Requirement:
Copy, from the entries below, each line where the word "screenshot" can be found.

Top of Dataset entries

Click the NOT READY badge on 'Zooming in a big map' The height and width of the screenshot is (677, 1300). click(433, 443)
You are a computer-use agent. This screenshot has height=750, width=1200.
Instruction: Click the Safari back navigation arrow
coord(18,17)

Bottom of Dataset entries
Top of Dataset entries

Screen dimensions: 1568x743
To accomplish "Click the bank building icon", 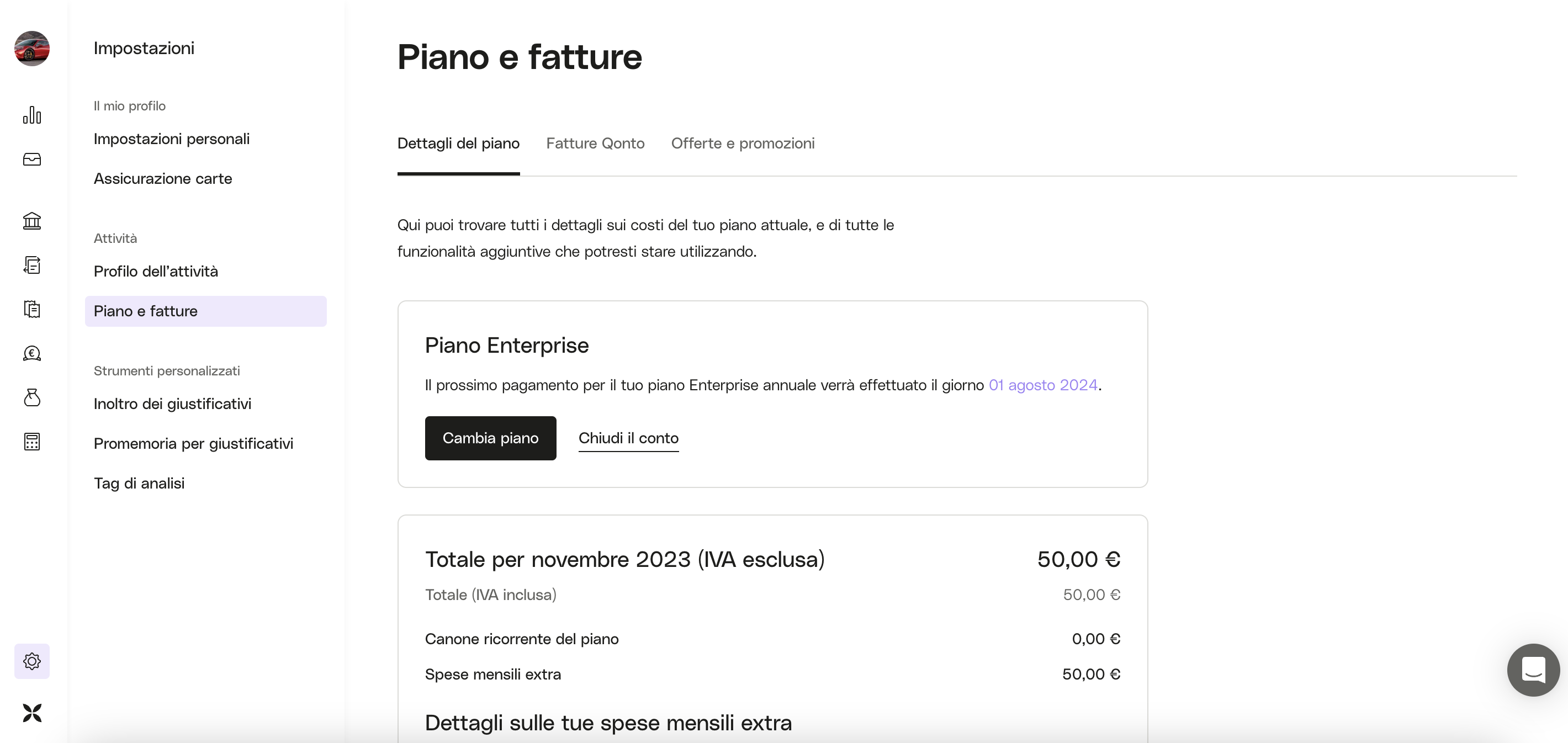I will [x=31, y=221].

Bottom of Dataset entries
Top of Dataset entries

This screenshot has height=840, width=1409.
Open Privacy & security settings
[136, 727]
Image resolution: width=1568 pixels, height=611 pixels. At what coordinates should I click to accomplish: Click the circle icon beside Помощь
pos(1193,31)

Bottom of Dataset entries

Result of this task:
Click the NOT READY badge on 'Zooming in a big map' The height and width of the screenshot is (677, 1300). click(433, 443)
You are a computer-use agent. This screenshot has height=750, width=1200.
This screenshot has height=840, width=1409.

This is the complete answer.